Un résident de l’Ouest-de-l’île de Montréal se confie après que le corps de son épouse a été incinéré avant qu’une autopsie puisse être pratiquée.
L’épouse de Joe Lerario, Wendy Ann Larivière, a subi un quadruple pontage coronarien au Centre universitaire de santé McGill (CUSM) le 27 novembre.
Les médecins lui avaient d’abord indiqué que l’opération s’était bien déroulée, mais Mme Larivière ne s’est jamais réveillée.

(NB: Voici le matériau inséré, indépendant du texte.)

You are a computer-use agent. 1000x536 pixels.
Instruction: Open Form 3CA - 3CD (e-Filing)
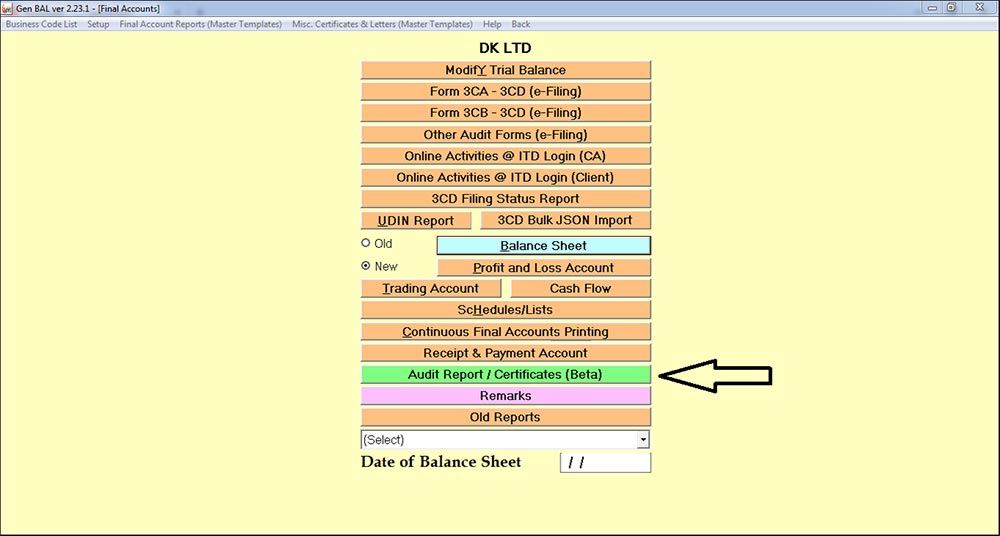(x=505, y=92)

Elle a été transférée à l’unité de soins intensifs, où elle est décédée le 29 novembre.
Ce texte est une traduction d’un article de CTV News.
L’hôpital a demandé à M. Lerario s’il souhaitait qu’une autopsie soit pratiquée sur le corps de son épouse.

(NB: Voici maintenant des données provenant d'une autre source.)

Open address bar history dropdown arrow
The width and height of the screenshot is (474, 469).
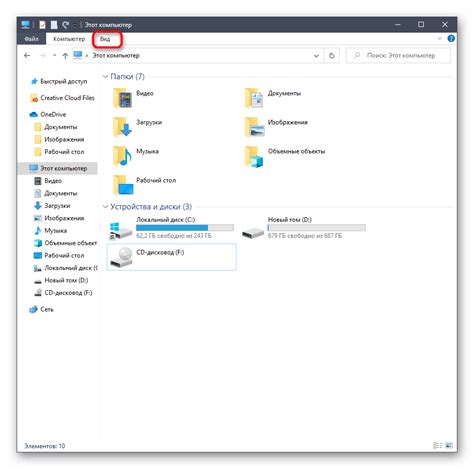pyautogui.click(x=316, y=56)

«J’ai répondu: “Absolument.” Je n’ai pas hésité un seul instant, car c’est inhabituel. Je voulais savoir pourquoi», a-t-il lancé.

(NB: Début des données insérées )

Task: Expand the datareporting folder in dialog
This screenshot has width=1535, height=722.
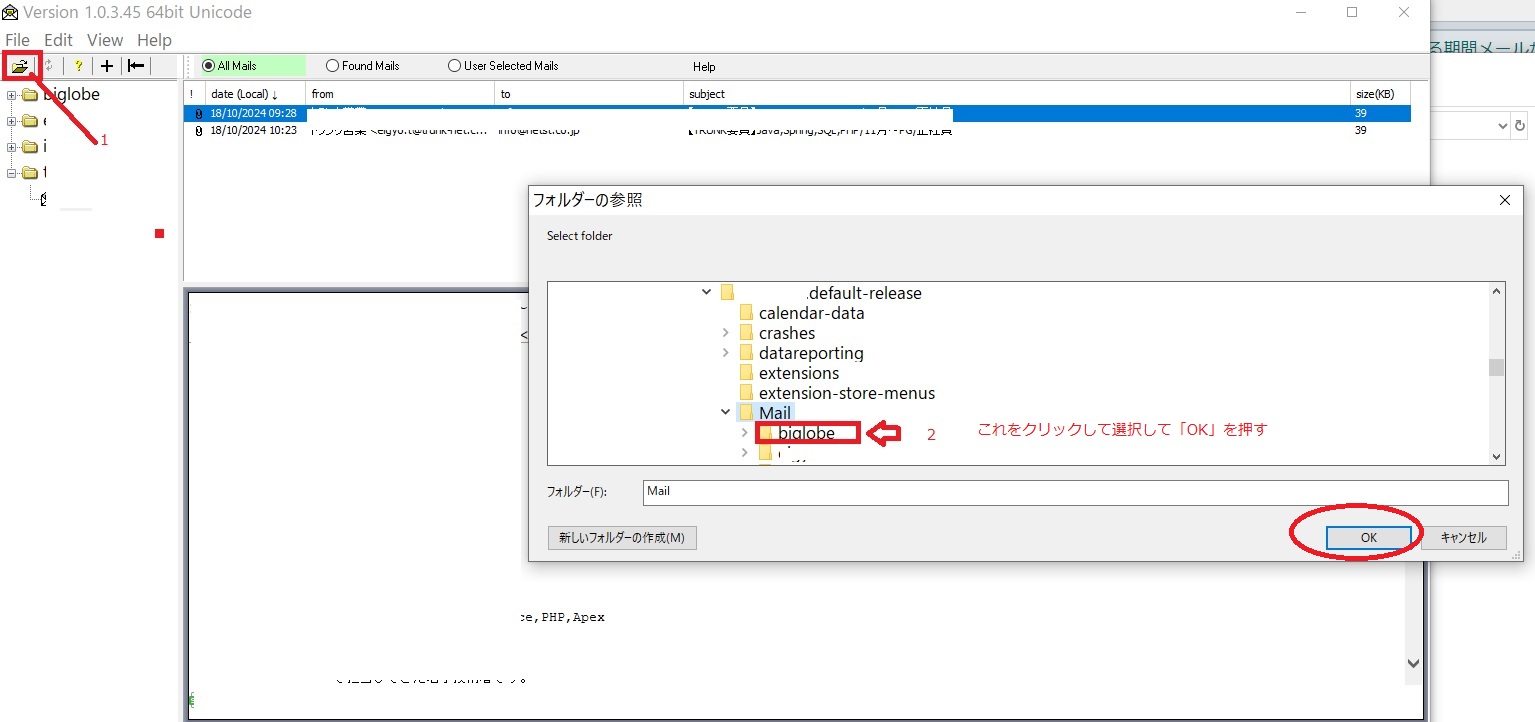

Lorsque M. Lerario a appelé l’hôpital quelques jours plus tard pour avoir des nouvelles, on lui a répondu, selon ses dires, qu’aucune demande n’avait jamais été déposée.
Il a appris par la suite que le corps de son épouse avait déjà été remis à un salon funéraire et incinéré avant que l’autopsie qu’il avait demandée puisse avoir lieu.
«J’étais anéanti», a déploré M. Lerario.
M. Lerario a déposé une plainte auprès du médiateur de l’hôpital au début de cette année.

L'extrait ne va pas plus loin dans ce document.